Trapani - rich of evidence of the Greek, where it got its original name "Drépanon", which means "sickle" because of the curving shape of its harbour, and Elymian, Phoenician, Roman, Arabian and Spanish time. Trapani was founded by the Elymian and became a small seaside town during the population of the Phoenicians. The town had to endure some tyrannical domination during the occupation of the changing conquerors over the centuries, like assisting the great naval battel between the Carthaginians and the Romans in 248 BC with defeat of the roman float and the town being punished by latter when it came back, to occupy the already weakend Trapani, in the battle of the Aegates in 241 BC in the waters of Levanzo, leading the First Punic War to a quick end. The town recuperates, after numerous Barbaric invasions during the domination of Western Roman Emperor, and Trapani gains back on splendor under the domination of the Arabs who began their occupation of Sicily in 827, who marked the town in introducing new fishing techniques, bringing the port back to a trading centre, architecture, agriculture, language and cuisine.The Arabs surrounded the city with a big town wall which was maintained by the Normans . The city became a stopover for the Spanish Pietro di Aragona during the Crusades in the 13th Century, and 1817 Trapani becomes one of the province capitals of Sicily.

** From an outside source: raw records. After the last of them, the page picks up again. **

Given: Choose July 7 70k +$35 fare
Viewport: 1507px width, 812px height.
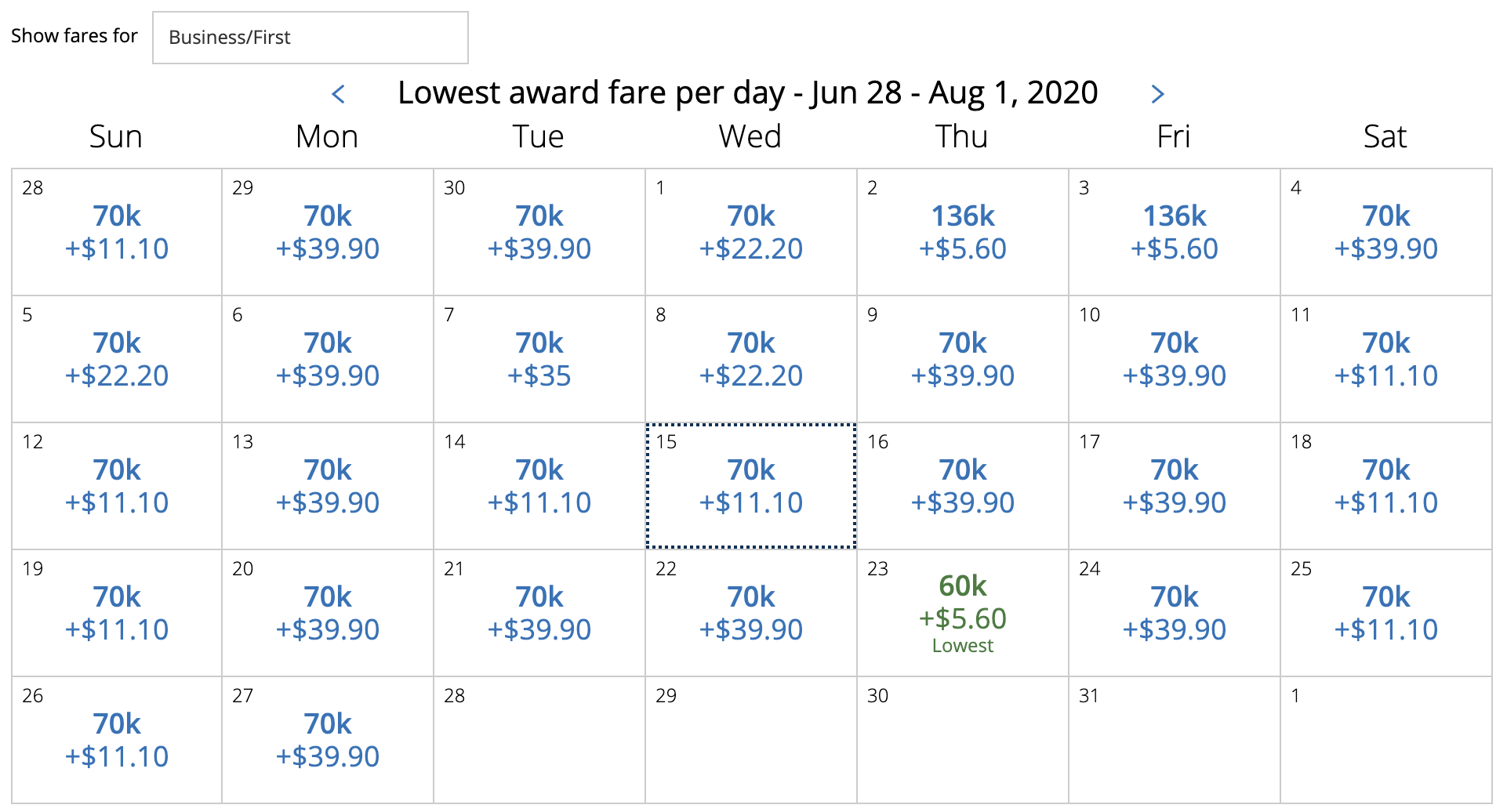Looking at the screenshot, I should (x=539, y=359).
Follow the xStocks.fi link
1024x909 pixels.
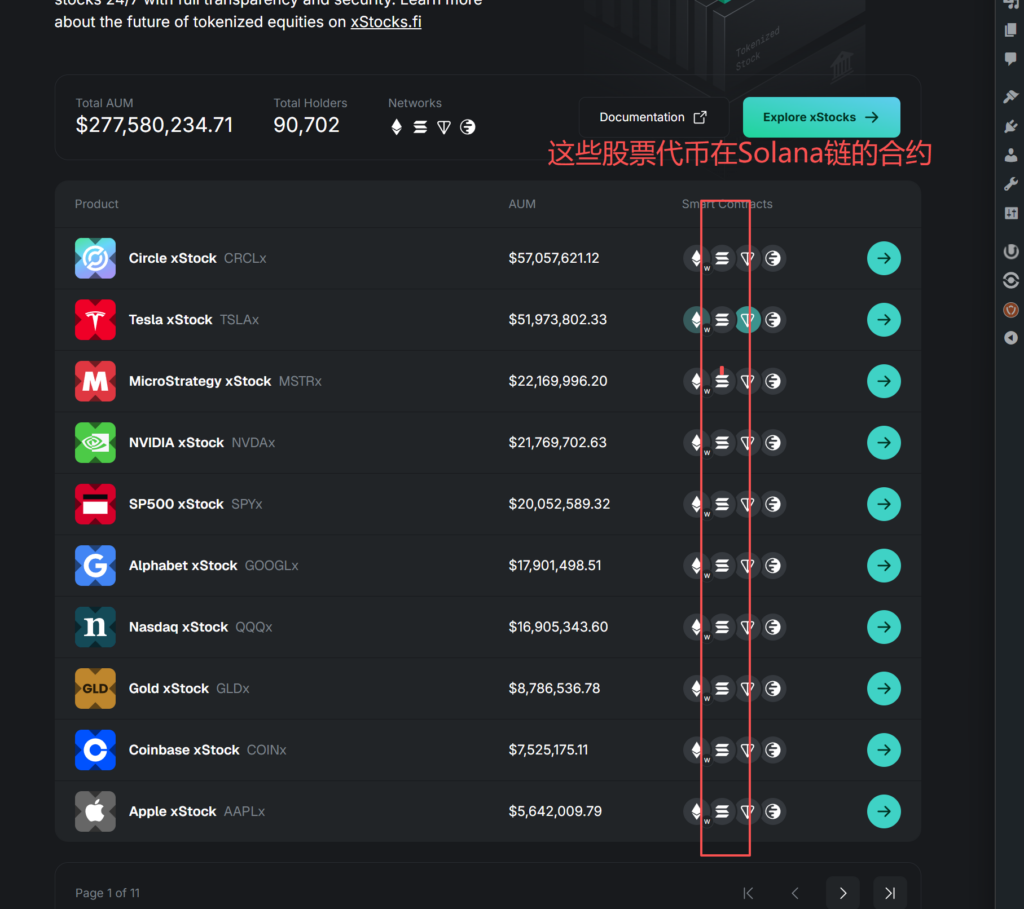(385, 21)
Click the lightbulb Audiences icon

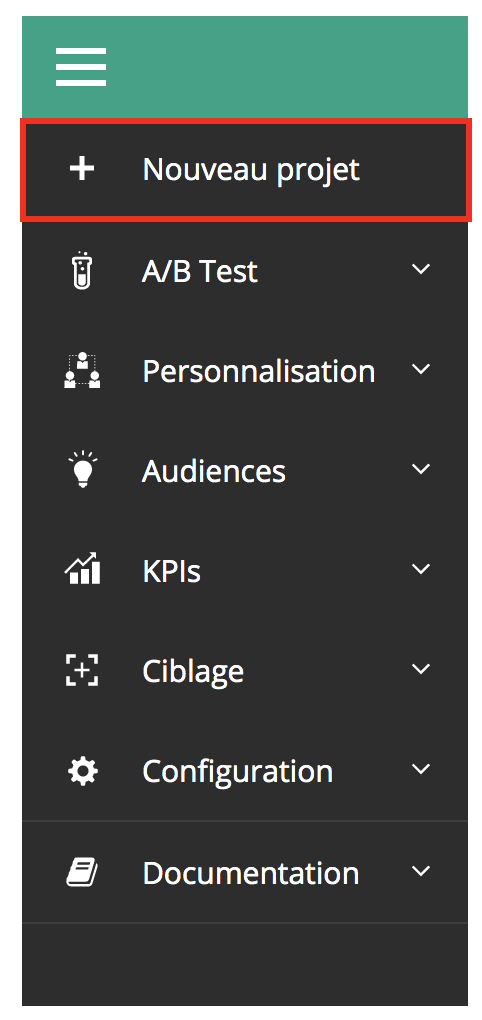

Between Trapani and Marsala the land falls only imperceptibly out to the sea, and in the shallow mud flats there were from time immemorial natural lagoons that fell dry in the summer. Saltcrusts remained. The history of the salt begins in the Phoenician time who saw the favorable conditions and created artificial lagoons where the seawater evaporates and gradually thickens to layer or brine of salt to be then directed into the next basin(lagoon). With the invention of the Archimedes-Screw, by the Syracuse Archimedes, the transportation of the salt to the next basin got simplified.

The Stagnone Lagoon 

Along the road Trapani Marsala, about 20 km from Trapani, in the stretch between Punta Alga and S. Teodoro, meet the saltpans and the windmills, the lagoon of Stagnone. The lagoon, the biggest in Sicily (2000 ha) is a Natural Reserve Oriented since 1984, a natural habitat of great environmental value. It's characterized by very shallow and very salty water which encouraged the emerging of high concentraded saltspots due to elevated temperatures and windy climate, leading to ideal conditions to set up saltworks along the coast, most of them in disuse now, but some mills are still preserved. The salt pans have created a unique environment which supports not just an economic activity but also wildlife such as wild duck and herons.The waters of the Stagnone are rich of flora and fauna and is home of different kinds of fish and molluscs. Adding the climate and the vegetation it's not unusual to sight rare birds, not to be found everywhere, like flamingos and storks, making stop, from one migration to another.The lagoon includes four islands: Isola Longa or Grande (the largest), Santa Maria, San Pantaleo (Motya) and the smallest Schola.